In [1]:
from myst_nb import glue

from src.commons import NUM_EXPERIMENTS

glue('num_experiments', NUM_EXPERIMENTS, display=False)

# Statistical verification of results

In order to assess significance and performance of obtained results two statistical approaches were used. The majority of metrics were compared using the Bayesian estimation (BEST) method {cite}`kruschke2013bayesian`, while the other straightforward metrics were just averaged.

## Bayesian analysis
The Bayesian approach towards comparing data from multiple groups was used instead of traditional methods of _null hypothesis significance testing_ (NHST). They are more intuitive than the calculation and interpretation of _p-value_ scores, provides complete information about credible parameter values and allow more coherent inferences from data {cite}`dienes2011bayesian`.

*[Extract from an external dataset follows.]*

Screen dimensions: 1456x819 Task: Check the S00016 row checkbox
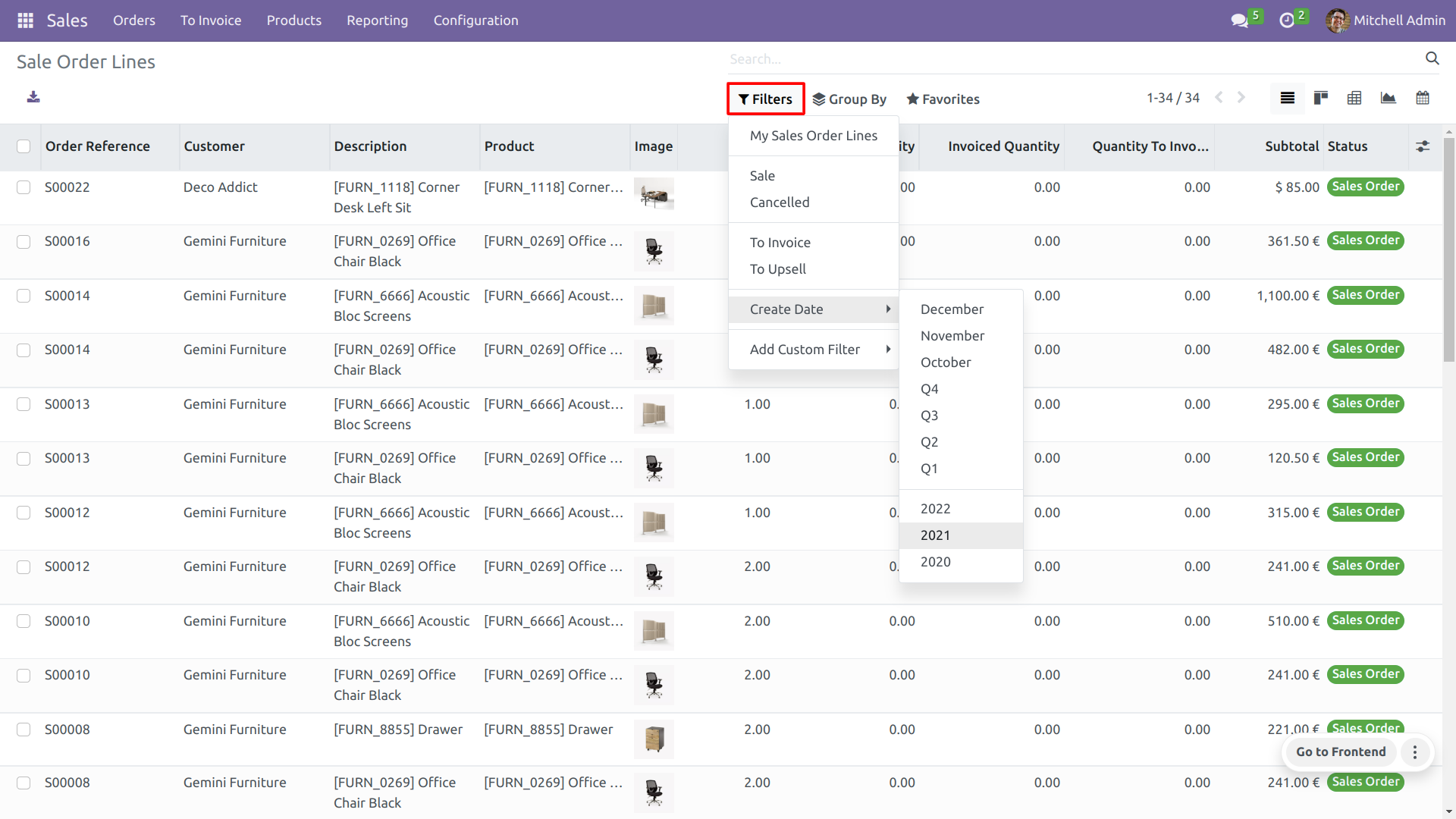(x=24, y=242)
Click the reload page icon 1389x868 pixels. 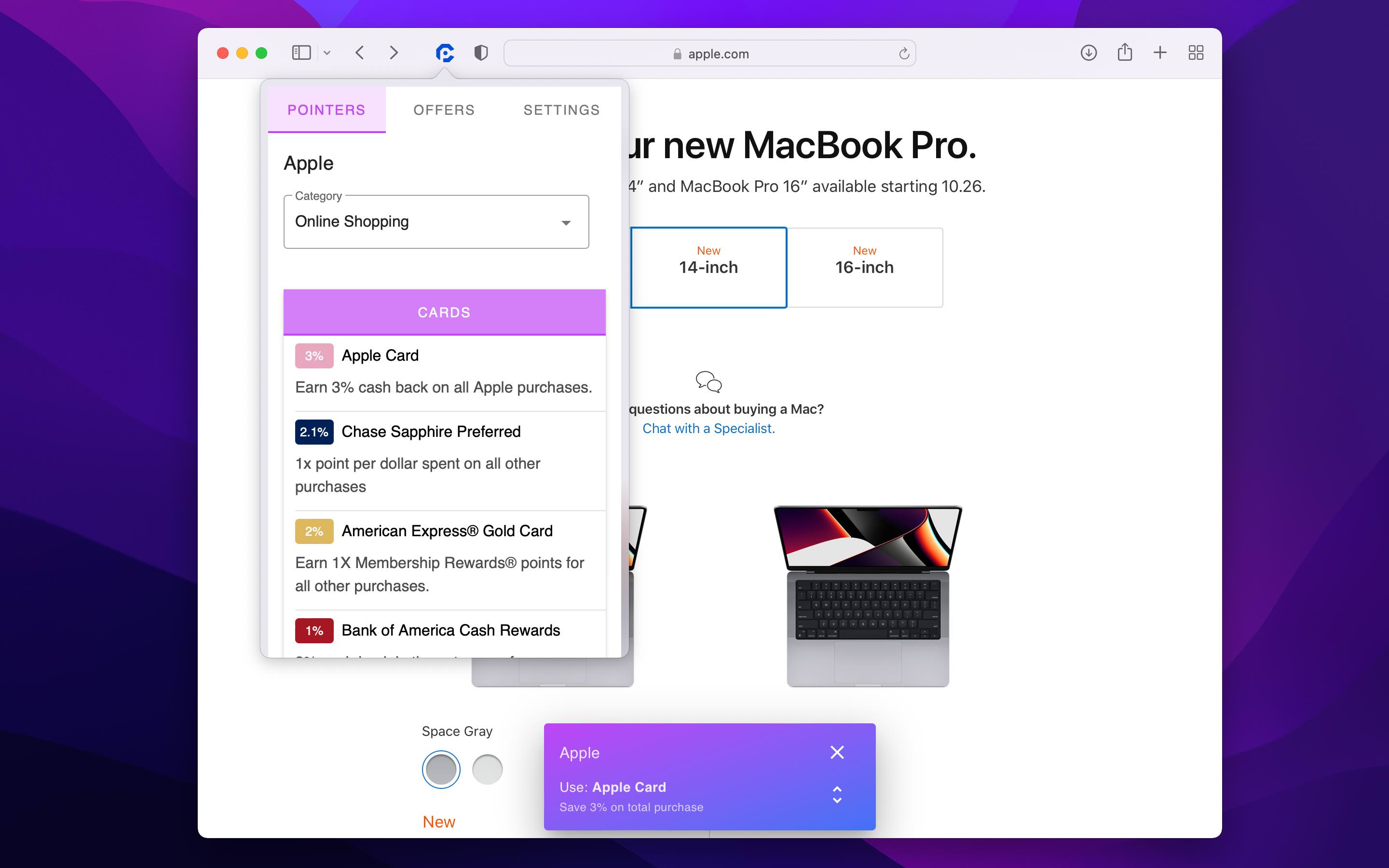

The perils of frequentist NHST approach when comparing machine learning classifiers were depicted by Benavoli in {cite}`benavoli2017time`, which is particularly suited for this work. He points the following reasons against using the NHST methods:
- it does not estimate probability of hypotheses,
- point-wise null hypothesis are practically always false,
- the p-value does not separate between the effect size and the sample size,
- it ignores magnitude and uncertainty,
- it yields no information about the null hypothesis,
- there is no principled way to decide the $\alpha$ level

Additionally, in 2016 the _[American Statistical Association](https://www.amstat.org/)_ made a statement against p-values {cite}`wasserstein2016asa` which might be a motivation for other disciplines to pursue the Bayesian approach.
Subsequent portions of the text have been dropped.